--- Provided material ---

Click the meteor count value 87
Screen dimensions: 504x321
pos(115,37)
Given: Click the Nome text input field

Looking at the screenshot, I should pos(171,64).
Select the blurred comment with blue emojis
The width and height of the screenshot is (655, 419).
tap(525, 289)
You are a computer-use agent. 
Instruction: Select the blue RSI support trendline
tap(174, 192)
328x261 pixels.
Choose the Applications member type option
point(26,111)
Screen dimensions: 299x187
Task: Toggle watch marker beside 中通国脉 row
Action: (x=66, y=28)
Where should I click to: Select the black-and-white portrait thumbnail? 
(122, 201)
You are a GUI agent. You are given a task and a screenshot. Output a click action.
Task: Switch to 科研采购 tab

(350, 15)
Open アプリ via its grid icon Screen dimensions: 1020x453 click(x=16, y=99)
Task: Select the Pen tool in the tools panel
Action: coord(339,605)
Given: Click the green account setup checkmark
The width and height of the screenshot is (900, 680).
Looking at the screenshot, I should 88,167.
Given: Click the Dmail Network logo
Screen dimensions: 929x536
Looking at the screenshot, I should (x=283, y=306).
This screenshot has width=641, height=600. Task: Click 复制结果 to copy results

---

● **What is being asked**
Whenever a line in the listing above includes the word "agent", return that line.

● **Answer section**
You are a computer-use agent. 
You are a GUI agent. You are given a task and a screenshot. Output a click action.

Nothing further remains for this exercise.